• _Data extract_
BEGIN

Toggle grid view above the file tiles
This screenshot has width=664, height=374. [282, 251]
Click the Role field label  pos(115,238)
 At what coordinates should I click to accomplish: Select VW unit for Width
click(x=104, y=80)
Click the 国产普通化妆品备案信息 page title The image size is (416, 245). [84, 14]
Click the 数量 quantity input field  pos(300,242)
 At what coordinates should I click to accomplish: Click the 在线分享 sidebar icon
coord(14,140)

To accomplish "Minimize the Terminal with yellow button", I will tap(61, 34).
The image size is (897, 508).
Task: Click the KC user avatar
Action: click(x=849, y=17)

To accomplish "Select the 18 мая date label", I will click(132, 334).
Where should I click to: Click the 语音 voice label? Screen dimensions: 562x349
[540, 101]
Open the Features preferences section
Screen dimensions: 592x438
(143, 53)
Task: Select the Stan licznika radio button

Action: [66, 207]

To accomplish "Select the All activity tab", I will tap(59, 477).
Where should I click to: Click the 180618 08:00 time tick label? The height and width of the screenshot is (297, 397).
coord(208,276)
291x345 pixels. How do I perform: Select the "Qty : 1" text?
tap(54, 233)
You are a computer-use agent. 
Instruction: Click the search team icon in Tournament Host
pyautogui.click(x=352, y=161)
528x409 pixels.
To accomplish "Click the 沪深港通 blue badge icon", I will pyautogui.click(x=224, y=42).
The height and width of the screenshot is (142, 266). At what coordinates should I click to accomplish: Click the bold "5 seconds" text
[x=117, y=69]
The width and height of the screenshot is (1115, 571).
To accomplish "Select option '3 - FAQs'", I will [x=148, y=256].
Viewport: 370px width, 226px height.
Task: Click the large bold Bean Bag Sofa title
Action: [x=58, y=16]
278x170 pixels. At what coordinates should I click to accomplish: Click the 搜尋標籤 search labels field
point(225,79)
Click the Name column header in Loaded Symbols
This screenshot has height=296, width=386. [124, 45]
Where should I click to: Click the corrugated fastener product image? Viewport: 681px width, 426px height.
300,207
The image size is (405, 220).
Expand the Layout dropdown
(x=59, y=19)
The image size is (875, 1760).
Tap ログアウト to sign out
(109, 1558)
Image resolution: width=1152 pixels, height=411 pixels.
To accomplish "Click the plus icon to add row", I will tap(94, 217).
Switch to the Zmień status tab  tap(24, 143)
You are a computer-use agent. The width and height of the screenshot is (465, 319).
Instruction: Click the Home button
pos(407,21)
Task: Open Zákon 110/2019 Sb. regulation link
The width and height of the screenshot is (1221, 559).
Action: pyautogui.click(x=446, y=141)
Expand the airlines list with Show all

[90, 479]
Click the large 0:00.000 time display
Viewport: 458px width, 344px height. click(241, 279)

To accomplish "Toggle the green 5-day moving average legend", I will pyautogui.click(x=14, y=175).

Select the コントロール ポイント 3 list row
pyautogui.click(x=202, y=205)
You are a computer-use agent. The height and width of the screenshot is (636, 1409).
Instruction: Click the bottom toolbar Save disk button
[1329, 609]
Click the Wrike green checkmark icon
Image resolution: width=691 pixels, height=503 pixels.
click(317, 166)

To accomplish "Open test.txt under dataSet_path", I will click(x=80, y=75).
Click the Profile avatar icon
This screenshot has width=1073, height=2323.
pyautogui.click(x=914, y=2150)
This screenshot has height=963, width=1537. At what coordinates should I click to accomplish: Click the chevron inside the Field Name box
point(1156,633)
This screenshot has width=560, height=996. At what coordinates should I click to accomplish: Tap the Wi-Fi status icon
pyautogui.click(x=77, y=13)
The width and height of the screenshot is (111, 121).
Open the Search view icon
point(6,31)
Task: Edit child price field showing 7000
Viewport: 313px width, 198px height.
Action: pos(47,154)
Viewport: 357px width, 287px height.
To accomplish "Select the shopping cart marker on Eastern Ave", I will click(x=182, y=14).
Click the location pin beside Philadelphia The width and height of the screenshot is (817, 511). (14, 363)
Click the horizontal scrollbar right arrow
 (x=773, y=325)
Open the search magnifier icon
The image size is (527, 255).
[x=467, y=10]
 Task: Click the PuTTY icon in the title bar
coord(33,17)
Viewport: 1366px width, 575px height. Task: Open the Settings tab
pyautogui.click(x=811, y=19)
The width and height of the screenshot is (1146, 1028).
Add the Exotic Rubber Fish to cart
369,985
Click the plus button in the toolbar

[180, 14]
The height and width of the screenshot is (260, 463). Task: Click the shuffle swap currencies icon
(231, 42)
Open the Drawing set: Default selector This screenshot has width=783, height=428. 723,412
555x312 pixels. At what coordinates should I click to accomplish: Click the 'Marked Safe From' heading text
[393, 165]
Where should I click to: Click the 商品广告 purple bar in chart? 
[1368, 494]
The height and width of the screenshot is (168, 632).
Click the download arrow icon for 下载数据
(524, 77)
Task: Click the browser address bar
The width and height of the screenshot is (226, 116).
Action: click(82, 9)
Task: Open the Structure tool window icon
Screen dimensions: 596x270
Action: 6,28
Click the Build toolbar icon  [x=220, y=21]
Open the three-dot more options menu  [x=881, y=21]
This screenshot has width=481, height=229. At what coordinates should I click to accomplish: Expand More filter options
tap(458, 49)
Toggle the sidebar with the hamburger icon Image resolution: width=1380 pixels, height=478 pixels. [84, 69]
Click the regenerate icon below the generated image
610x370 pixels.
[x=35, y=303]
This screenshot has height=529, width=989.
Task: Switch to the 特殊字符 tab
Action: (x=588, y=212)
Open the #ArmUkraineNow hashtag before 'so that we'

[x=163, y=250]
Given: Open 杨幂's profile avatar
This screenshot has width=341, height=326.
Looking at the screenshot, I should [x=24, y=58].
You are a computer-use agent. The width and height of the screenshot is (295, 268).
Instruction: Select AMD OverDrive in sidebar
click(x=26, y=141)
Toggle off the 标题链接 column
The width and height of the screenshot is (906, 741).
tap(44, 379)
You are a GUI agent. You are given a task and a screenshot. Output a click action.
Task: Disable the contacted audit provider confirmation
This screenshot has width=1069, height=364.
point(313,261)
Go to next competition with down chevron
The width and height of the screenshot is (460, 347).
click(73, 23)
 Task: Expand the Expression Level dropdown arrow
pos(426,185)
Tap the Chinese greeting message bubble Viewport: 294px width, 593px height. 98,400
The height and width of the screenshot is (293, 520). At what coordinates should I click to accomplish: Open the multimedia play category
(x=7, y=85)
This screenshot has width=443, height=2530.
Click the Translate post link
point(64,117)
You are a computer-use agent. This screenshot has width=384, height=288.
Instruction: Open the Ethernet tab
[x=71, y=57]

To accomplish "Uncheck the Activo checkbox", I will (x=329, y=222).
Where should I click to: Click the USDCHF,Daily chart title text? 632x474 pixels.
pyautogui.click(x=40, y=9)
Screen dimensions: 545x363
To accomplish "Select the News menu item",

END

• _Required work_
From the records above, repeat exactly the lines from the one with "The width and height of the screenshot is (226, 116)." through the one with "Open the three-dot", both included.

• _Solution to this problem_
The width and height of the screenshot is (226, 116).
Action: click(82, 9)
Task: Open the Structure tool window icon
Screen dimensions: 596x270
Action: 6,28
Click the Build toolbar icon  [x=220, y=21]
Open the three-dot more options menu  [x=881, y=21]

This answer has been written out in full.